In the semiconductor device 2 of FIG. 2, the data receiving circuit 20A includes an Rx buffer 23 and a clock recovery circuit 24A. The Rx buffer 23 receives data from a reference channel 31 which is one of a plurality of channels, and the clock recovery circuit 24A generates a global Rx clock signal GRCLK from the data outputted from the Rx buffer 23.
The data receiving circuit 20A of FIG. 2 further includes a delay circuit 26 which adjusts a delay amount of data received through a corresponding channel of the other channels excluding the reference channel 31, based on a skew of the corresponding channel relative to the reference channel.
In the data receiving circuit 20A of FIG. 2, an Rx flip-flop 22A latches the data received through the reference channel 31 or the data outputted from the delay circuit 26 in synchronization with the global Rx clock signal GRCLK, and provides the latched data to the Rx core 21.
In the semiconductor devices 1 and 2 of FIGS. 1 and 2, the data receiving circuits 20 and 20A eliminates a skew of data. In FIG. 1, the data receiving circuit 20 eliminates a skew of data by adjusting the phase of the clock signal inputted to the Rx flip-flop 22. In FIG. 2, the data receiving circuit 20A eliminates a skew of data by adjusting the delay amount of data inputted to the Rx flip-flop 22A.
FIG. 3 illustrates the semiconductor device 3 in which a data transmitting circuit 10B eliminates a skew of data.
The data transmitting circuit 10B includes a clock phase adjusting circuit 15 which generates a plurality of Tx clock signals by adjusting a phase of a global Tx clock signal GTCLK according to phase information provided through a feedback channel 32 and a phase Rx buffer 14 from a data receiving circuit 20B.
A Tx flip-flop 12B latches data in synchronization with a corresponding Tx clock signal of the plurality of Tx clock signals.

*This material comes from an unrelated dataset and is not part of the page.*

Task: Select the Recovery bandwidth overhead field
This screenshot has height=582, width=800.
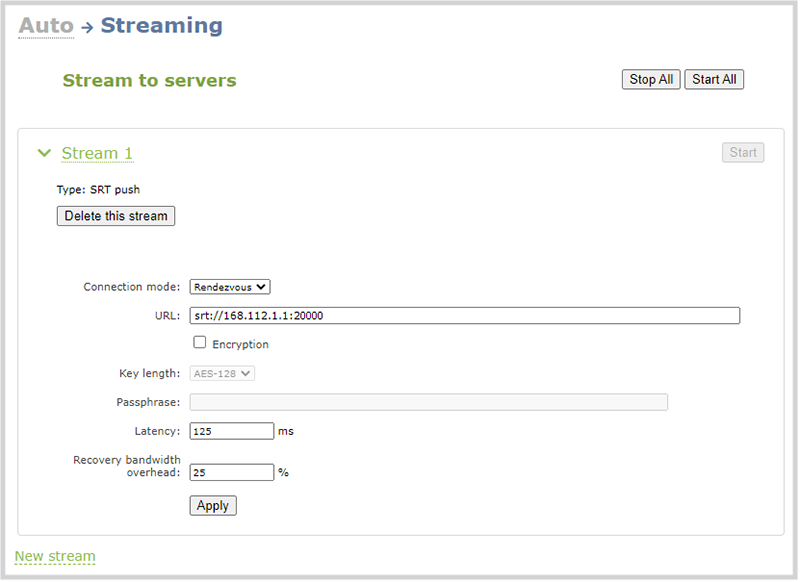Action: (x=232, y=473)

The data receiving circuit 20B includes a phase comparison circuit 27 and a phase transmitting buffer 28. The phase comparison circuit 27 compares a phase of a global Rx clock signal GRCLK to phases of received data and outputs the phase information, and the phase transmitting buffer 28 receives the phase information and provides the received phase information to the feedback channel 32.

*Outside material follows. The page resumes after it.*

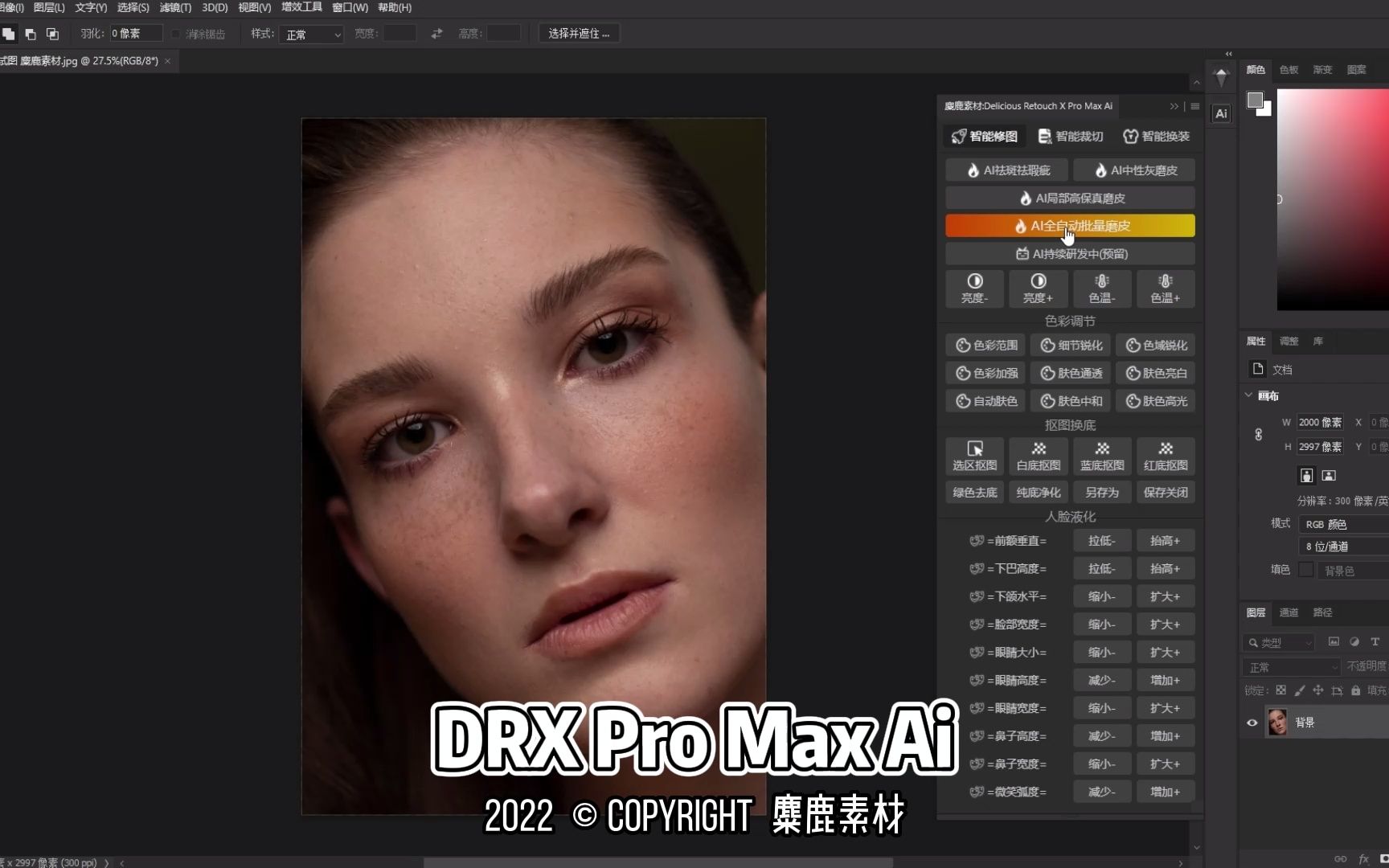Open the 样式 dropdown in options bar
1389x868 pixels.
[311, 34]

When the semiconductor devices 1 to 3 each includes a plurality of data receiving circuits, in the embodiments illustrated in FIGS. 1 and 2, each of the data receiving circuits includes the clock phase adjusting circuit 25 or the delay circuit 26 for the purpose of eliminating a skew of data in the data receiving circuit, thereby increasing the entire size of the semiconductor device. In the embodiment illustrated in FIG. 3, the phase comparison circuit 27 and the phase transmitting buffer 28 are added to each of the data receiving circuits 20B, and the feedback channel 32 is included in channels 30B.
FIG. 4 illustrates an example of a semiconductor device 4 which includes one data transmitting circuit 10 and a plurality of data receiving circuits 20. In FIG. 4, the semiconductor device 4 is a memory semiconductor device having a stacked structure in which one logic die 10C and a plurality of cell dies 20C are coupled through a plurality of through-electrodes 31C.
When the technologies of FIGS. 1 to 3 are applied to the semiconductor device 4, the same de-skew related circuits are included in each of the cell dies 20C. The area of the cell dies 20C used for cells is reduced as a result.
Furthermore, when the technologies of FIGS. 1 to 3 are applied to data transmitting/receiving circuits which perform two-way communication, a circuit for eliminating a data skew must be included in both of the data transmitting/receiving circuits. Thus, the area of the circuits may be further increased.